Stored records
******

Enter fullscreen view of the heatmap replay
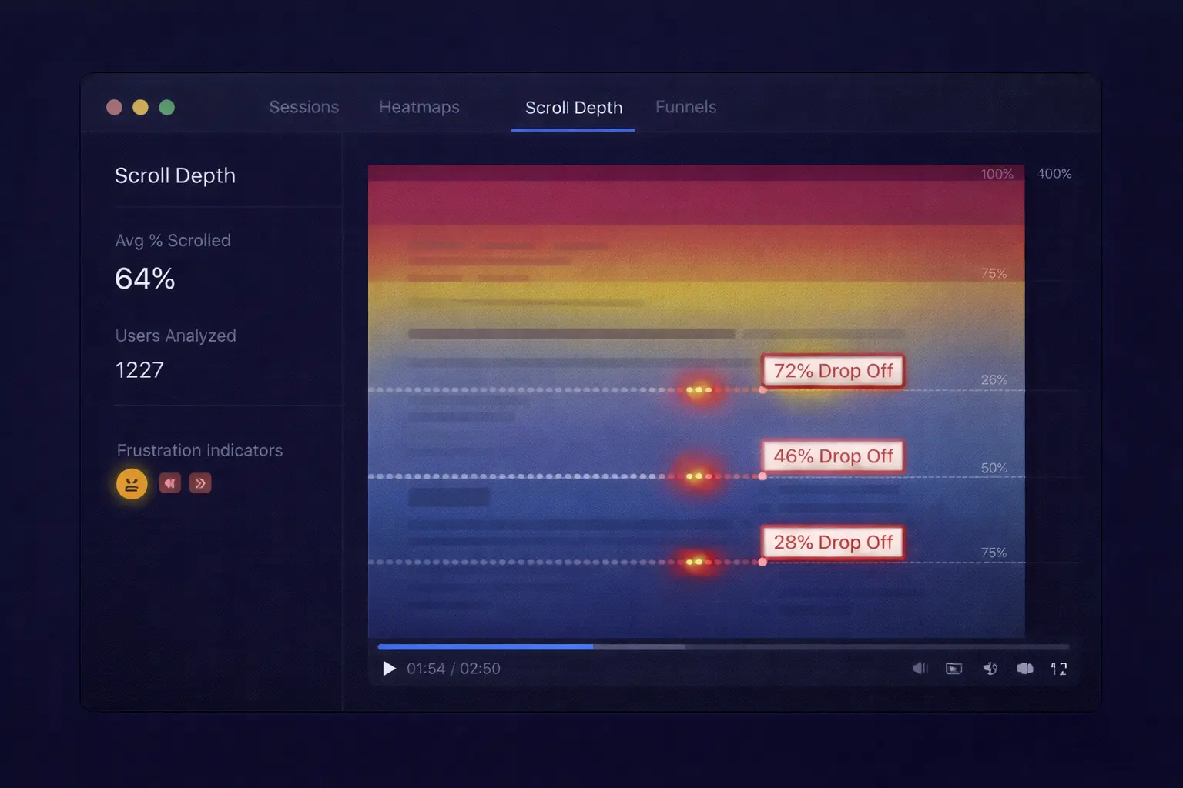(x=1059, y=669)
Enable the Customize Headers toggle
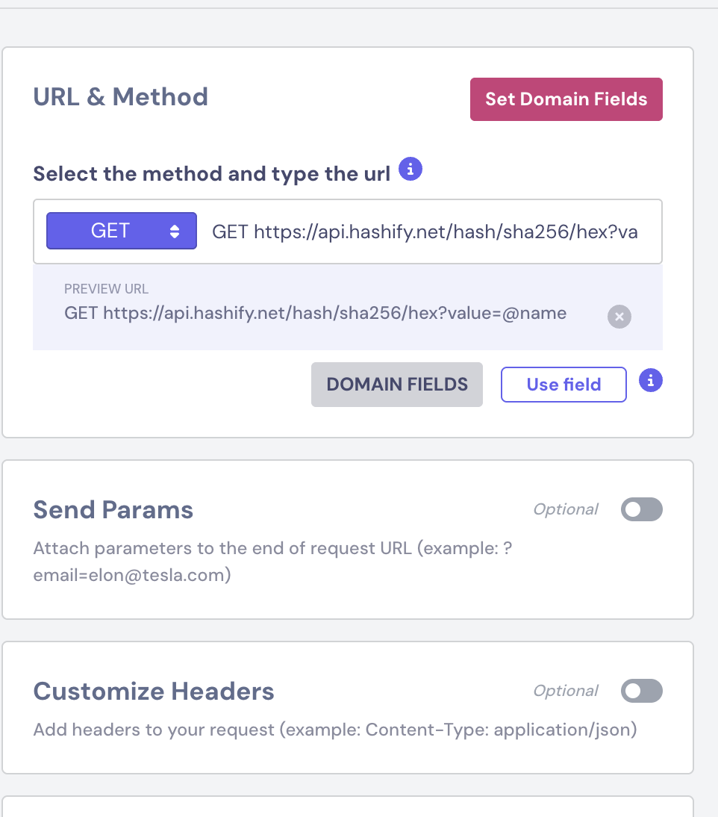The image size is (718, 817). tap(641, 691)
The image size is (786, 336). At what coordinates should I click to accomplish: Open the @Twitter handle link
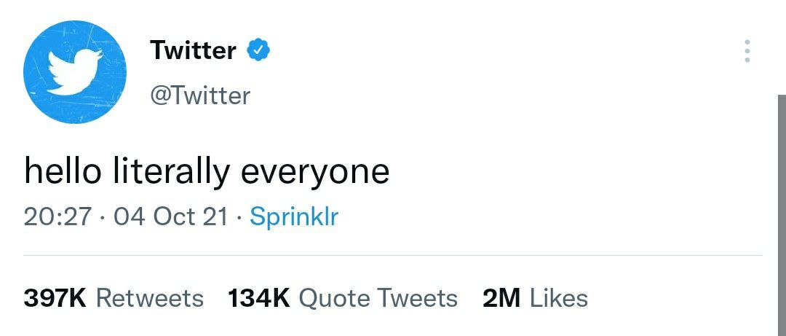tap(199, 95)
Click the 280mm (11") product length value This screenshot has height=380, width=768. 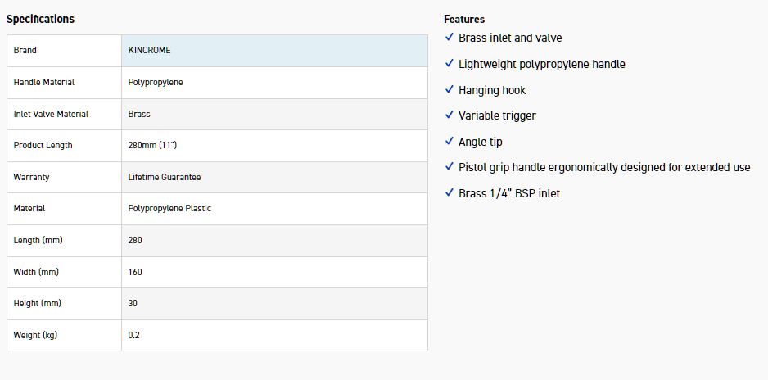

******

- **WHAT THE TASK ASKS**: Please print all the lines above exactly as given and leave out every picture.

- **OUTPUT**:
Enter fullscreen view of the heatmap replay
(x=1059, y=669)
Enable the Customize Headers toggle
The image size is (718, 817). tap(641, 691)
The image size is (786, 336). At what coordinates should I click to accomplish: Open the @Twitter handle link
tap(199, 95)
Click the 280mm (11") product length value This screenshot has height=380, width=768. 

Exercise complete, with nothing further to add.